Scientists at Tokyo Tech used synthetic-aperture radar data from four different satellites, combined with statistical methods, to determine the structural deformation patterns of the largest bridge in Iran.
The importance of roads and bridges for humans both during ancient and contemporary times is clearly evident. The structural health and integrity of such large structures are, however, not nearly as evident, mainly because structures tend to deteriorate over a long time. Determining the amount of deformation a structure has undergone (and how much it will undergo in the future) is crucial for ensuring the safety of the people in or near that structure and for minimizing repair costs and potential damage.
One large structure that has raised concerns over the last decade is the Lake Urmia Causeway (LUC), a series of roads and a bridge that go over Lake Urmia, located in northwest Iran (see Figure 1). Iran, known as an arid to semi-arid area, has serious problems with land subsidence due to excessive underground water extraction. Thus, Dr. Sadra Karimzadeh who realized the problem of the LUC and joined a team of scientists at Tokyo Tech, led by Professor Masashi Matsuoka, analyzed the recent deformation patterns that the LUC underwent from 2004 to 2017, using datasets obtained from four satellites equipped with synthetic-aperture radars (see Figure 2). As expected, these datasets required sophisticated mathematical and statistical analyses before the deformation rates (related to the natural settlement of the east embankment and the artificial uplift at the beginning of the west embankment) could be more accurately determined.

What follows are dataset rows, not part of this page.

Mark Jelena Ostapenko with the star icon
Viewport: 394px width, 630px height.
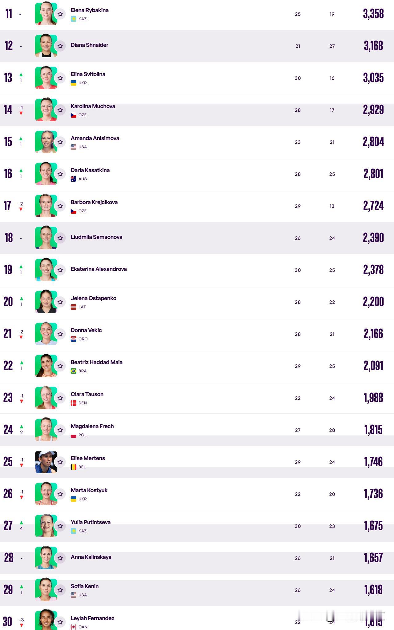pos(60,302)
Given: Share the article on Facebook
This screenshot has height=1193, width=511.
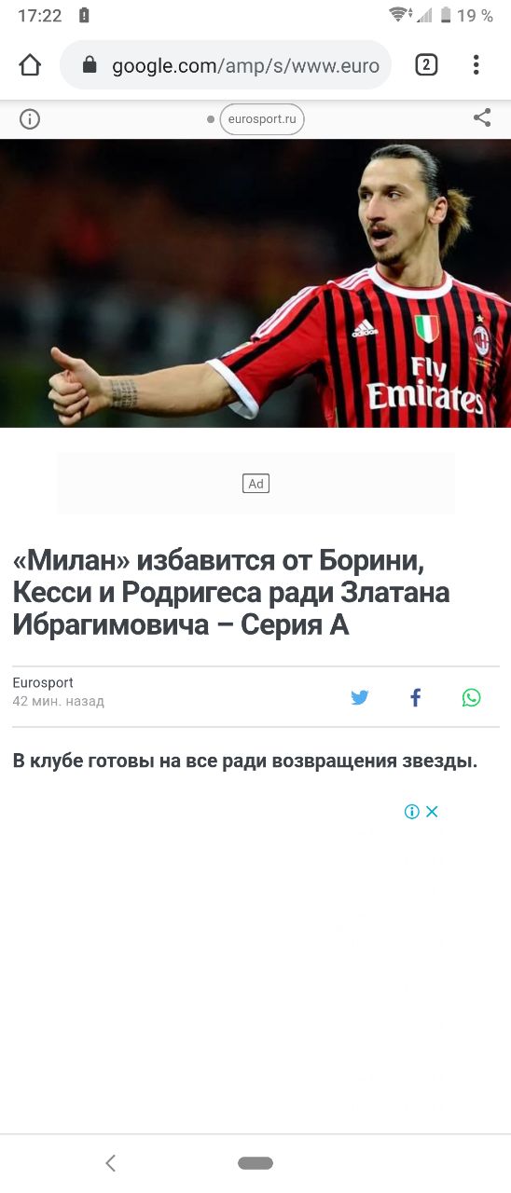Looking at the screenshot, I should click(x=416, y=697).
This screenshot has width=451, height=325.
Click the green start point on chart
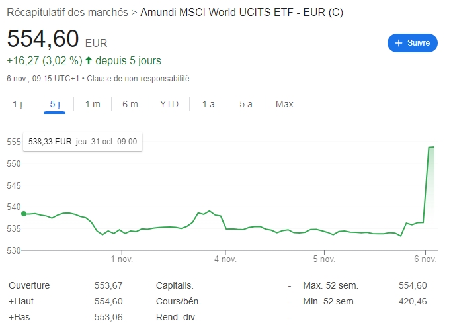coord(24,214)
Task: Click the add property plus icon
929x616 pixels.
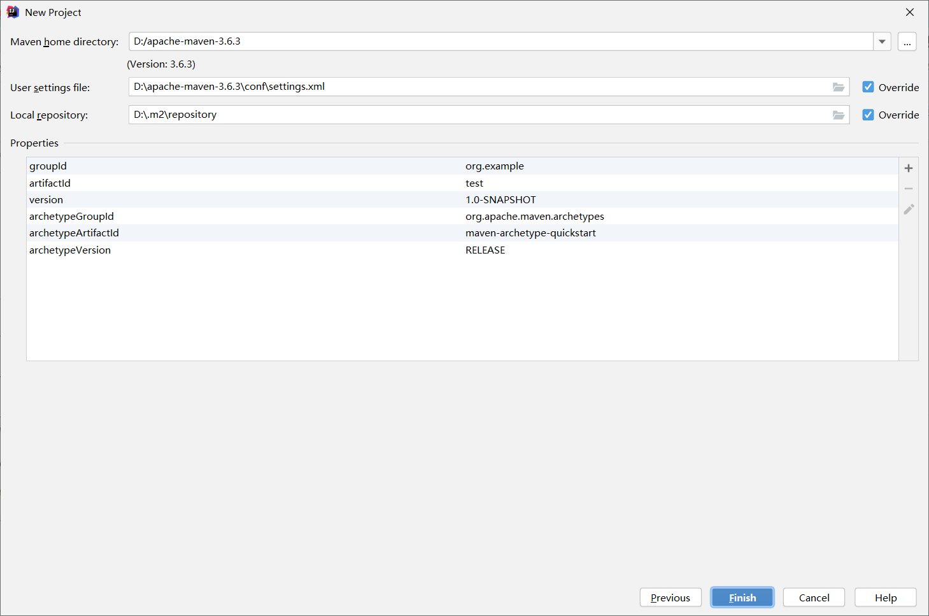Action: [x=909, y=168]
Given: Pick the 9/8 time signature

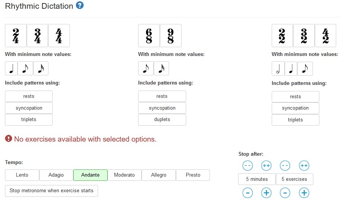Looking at the screenshot, I should pyautogui.click(x=171, y=35).
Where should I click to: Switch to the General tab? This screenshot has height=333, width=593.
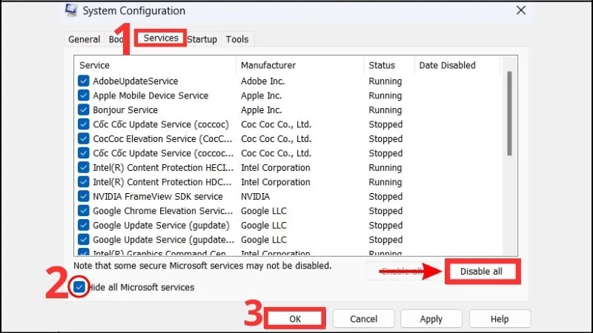(x=84, y=39)

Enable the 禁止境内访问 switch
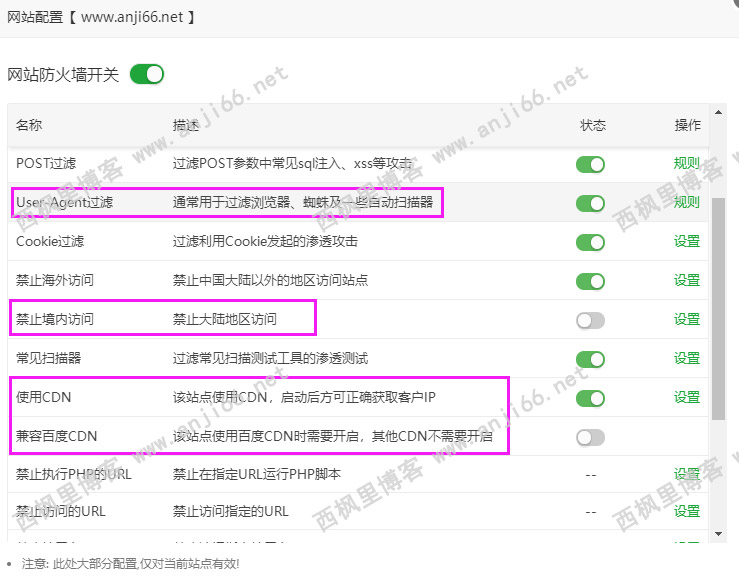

Using the small baseline subset (SBAS) technique on the satellites' data, the uncertainty in the obtained vertical displacement rates of the LUC was reduced. The research team also performed a field survey of the lake in 2017 to observe the physical conditions of the LUC and to investigate the most likely causes of the accelerated deformation affecting the structure.
In order to verify their assumptions on the causes of the accelerated deformation, the team conducted a principal component analysis (PCA) on the data and then used a hydro-thermal model to compare results. PCA is a technique that takes multi-dimensional data as an input and flattens them into usually two or three dimensions (referred to as the "principal components" or "PCs"), which can be then used to reveal new and valuable comparative information. Only three principal components accounted for almost all the variability in the data, with the first one (the most significant one) revealing an overall downwards trend in the structure caused by soil consolidation, and the second and third ones being associated to both seasonal changes and human activity affecting the lake (see Figure 3). The team made a prediction as to how much deformation can be expected to occur in the following 365 days.